BERLIN - MARCH 14: A neon sign announces that the Redlight Bar brothel is open for business March 14, 2006 in Berlin, Germany. Sex workers across Germany are anticipating booming business in June as soccer fans from around the world will descend upon the country for the World Cup. (Photo …
Sean Gallup/Getty Images

Brothel operators in Saarland have launched a lawsuit aimed at the major restrictions on their businesses put in place by the German government’s Wuhan coronavirus lockdown.

The brothel owners argue that the government prohibition on prostitution and sex work facilities is not justified as it conflicts with freedom of professional activity. They argued that hairdressers, nail salons, and massage parlours have all been allowed to resume business.

The owners claim that they have developed their own procedures to ensure proper hygiene within the brothels just as other businesses have developed similar measures in order to stop the spread of the Chinese virus, Bild reported on Wednesday.

Germany is one of the countries in Europe where prostitution is legalised either fully or partially.

In Switzerland, where sex work is also legal, prostitutes face the same issues, and the national association of counselling centres for sex workers has demanded they be allowed to resume work on June 8th.

The association has also come up with guidelines for prostitutes, including sexual positions deemed to minimise the risk of spreading the virus in which the two people engaging in sex have their faces as far apart as possible. The body suggests the “doggy” position would minimalise the likelihood of transmission between client and employee.

Rooms in Swiss brothels would also be ventilated for up to 15 minutes or more after each customer and bed linens would be washed after every customer, as well. Brothels have also offered to log customer contact data for up to four weeks to track clients in case of an outbreak.

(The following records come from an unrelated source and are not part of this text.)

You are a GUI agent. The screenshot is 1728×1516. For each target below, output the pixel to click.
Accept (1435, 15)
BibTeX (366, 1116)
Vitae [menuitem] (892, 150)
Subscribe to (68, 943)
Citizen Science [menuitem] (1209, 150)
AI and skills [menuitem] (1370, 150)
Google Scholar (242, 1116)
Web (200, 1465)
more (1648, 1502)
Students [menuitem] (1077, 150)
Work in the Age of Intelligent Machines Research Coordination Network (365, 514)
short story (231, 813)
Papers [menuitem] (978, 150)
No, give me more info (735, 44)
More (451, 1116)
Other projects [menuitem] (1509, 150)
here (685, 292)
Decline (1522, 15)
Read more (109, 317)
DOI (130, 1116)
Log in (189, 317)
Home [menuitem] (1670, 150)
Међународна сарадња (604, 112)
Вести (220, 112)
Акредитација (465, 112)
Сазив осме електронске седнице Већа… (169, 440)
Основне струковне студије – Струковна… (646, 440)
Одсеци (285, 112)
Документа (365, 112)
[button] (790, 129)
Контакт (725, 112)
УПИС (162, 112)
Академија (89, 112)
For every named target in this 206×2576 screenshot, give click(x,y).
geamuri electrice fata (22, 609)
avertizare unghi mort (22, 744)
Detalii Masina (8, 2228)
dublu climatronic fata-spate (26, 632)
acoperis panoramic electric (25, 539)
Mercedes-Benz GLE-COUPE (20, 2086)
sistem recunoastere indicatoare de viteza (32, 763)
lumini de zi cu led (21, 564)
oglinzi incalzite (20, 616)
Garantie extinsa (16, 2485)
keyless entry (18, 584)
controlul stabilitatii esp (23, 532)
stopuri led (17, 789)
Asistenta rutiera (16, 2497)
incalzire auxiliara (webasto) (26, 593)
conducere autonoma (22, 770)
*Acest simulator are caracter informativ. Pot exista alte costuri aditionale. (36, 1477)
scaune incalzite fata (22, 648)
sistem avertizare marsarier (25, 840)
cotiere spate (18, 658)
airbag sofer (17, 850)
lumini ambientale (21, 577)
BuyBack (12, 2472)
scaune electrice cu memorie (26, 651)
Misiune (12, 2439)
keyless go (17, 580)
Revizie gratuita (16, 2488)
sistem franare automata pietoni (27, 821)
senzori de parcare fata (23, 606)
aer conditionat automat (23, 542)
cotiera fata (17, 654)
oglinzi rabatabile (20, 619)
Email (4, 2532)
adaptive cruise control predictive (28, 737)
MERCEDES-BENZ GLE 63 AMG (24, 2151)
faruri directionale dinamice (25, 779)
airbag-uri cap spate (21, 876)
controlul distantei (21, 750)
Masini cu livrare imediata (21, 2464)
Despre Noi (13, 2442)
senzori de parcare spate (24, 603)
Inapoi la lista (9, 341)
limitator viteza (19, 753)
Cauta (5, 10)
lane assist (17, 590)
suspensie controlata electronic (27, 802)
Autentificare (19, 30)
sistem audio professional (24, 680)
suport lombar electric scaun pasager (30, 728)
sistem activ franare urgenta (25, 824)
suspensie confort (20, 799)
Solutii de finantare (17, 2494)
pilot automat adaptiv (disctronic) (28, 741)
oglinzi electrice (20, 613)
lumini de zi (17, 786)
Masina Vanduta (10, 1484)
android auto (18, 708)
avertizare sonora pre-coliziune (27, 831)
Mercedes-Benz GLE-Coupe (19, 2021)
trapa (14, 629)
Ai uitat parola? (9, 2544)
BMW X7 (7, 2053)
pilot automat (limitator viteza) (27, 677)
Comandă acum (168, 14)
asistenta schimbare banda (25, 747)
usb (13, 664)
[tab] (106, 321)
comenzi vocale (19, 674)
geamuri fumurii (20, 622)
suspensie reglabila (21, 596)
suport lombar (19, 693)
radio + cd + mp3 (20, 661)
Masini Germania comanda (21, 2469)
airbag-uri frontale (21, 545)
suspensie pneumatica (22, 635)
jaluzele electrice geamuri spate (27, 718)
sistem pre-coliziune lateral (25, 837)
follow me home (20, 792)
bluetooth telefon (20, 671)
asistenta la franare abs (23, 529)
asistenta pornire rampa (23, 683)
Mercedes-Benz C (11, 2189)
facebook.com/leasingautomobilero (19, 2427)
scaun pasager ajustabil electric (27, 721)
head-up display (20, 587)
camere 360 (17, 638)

Last month while France was in the middle of its severe lockdown measures, associations representing prostitutes demanded Emmanuel Macron’s government give prostitutes emergency government aid.

“An emergency fund must be created to provide a replacement income during confinement,” the Red Umbrella Federation said.

“In the short term, some of the poorest sex workers will find themselves forced to defy confinement, not with a gaiety of heart, but as a lack of means of subsistence because it is a question of survival,” they added.